Reproduce the records that follow exactly as they appear.

━━━━━━━━━━━━━━━━━━━━━━━━━━━━━━

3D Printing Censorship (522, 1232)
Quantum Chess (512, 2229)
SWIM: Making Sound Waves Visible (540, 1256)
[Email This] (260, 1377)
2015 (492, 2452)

━━━━━━━━━━━━━━━━━━━━━━━━━━━━━━

• The completed task
3D Printing Censorship (522, 1232)
Quantum Chess (512, 2229)
SWIM: Making Sound Waves Visible (540, 1256)
[Email This] (260, 1377)
2015 (492, 2452)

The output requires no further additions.